Introduced a comprehensive framework for analyzing adversarial attacks on LLM-as-a-judge systems, distinguishing between content-author and system-prompt attacks.
Evaluated five LLM models and multiple attack variants, demonstrating that sophisticated attacks can achieve up to 73.8% success rates, particularly against smaller models.
Demonstrated the effectiveness of multi-model committees as a robust defense mechanism, reducing attack success rates significantly (by up to 47 points) when compared to individual models.
Provided rigorous experimental validations across diverse evaluation tasks, revealing significant differences in model vulnerability based on architecture and task type.
Proposed novel attack strategies, including the Adaptive Search-Based Attack, which outperformed existing methods like Universal-Prompt-Injection and AdvPrompter.

💡 Why This Paper Matters

This paper provides crucial insights into the vulnerabilities of LLM-as-a-judge systems to adversarial attacks and presents a systematic approach to evaluating and defending against these attacks. Its findings underscore the need for enhanced security measures in deploying AI systems used for high-stakes evaluations, making it a pivotal contribution to the field of AI safety.

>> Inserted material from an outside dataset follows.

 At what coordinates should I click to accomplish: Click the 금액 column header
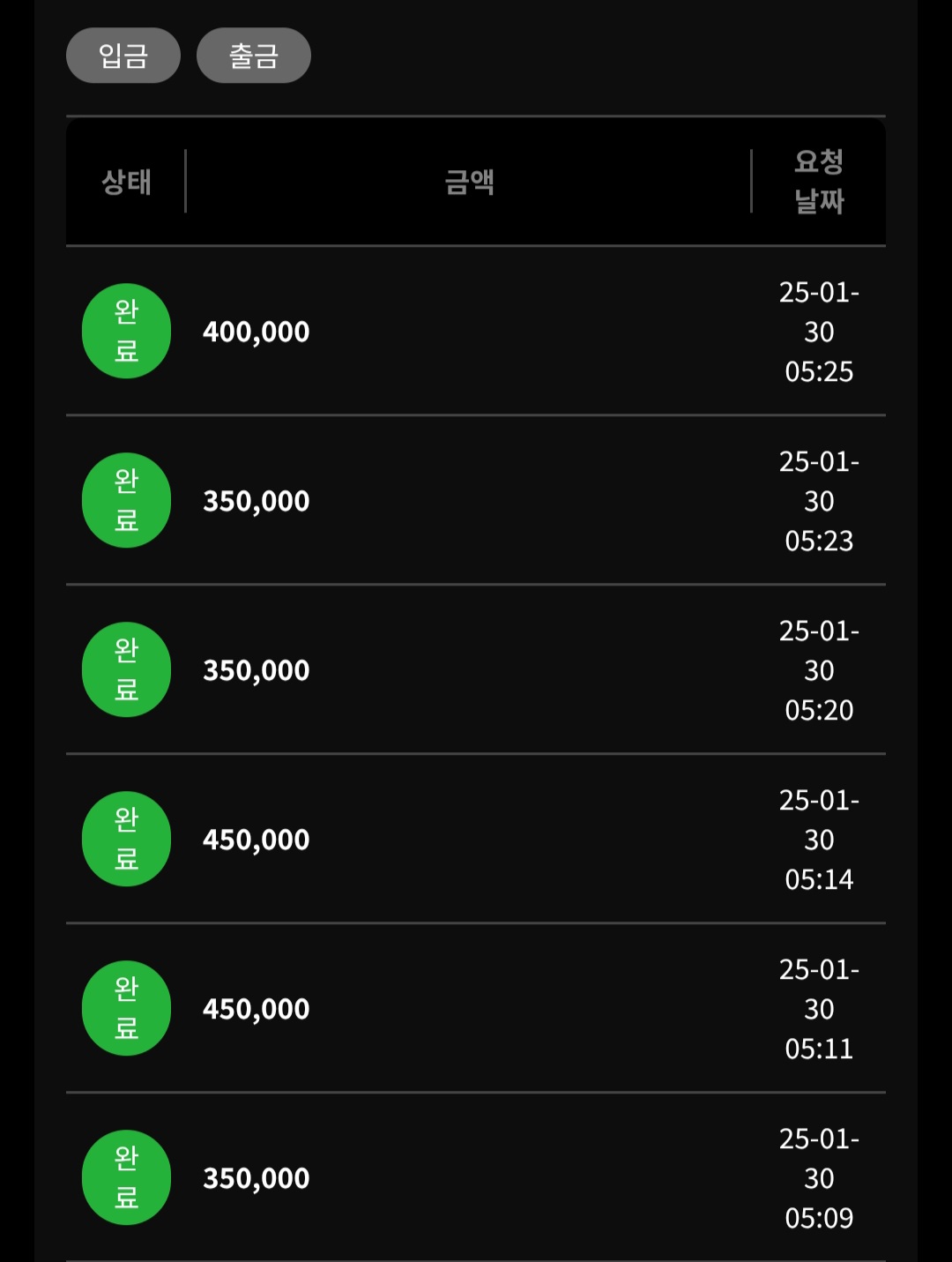click(x=469, y=182)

🎯 Why It's Interesting for AI Security Researchers

AI security researchers would find this paper relevant because it addresses the pressing issue of adversarial vulnerabilities in powerful LLMs, which are increasingly used in sensitive applications. The paper not only identifies critical weaknesses but also presents novel methodologies and defenses for improving the safety and reliability of LLM-as-a-judge systems, fostering a deeper understanding of adversarial mechanisms and effective countermeasures in AI.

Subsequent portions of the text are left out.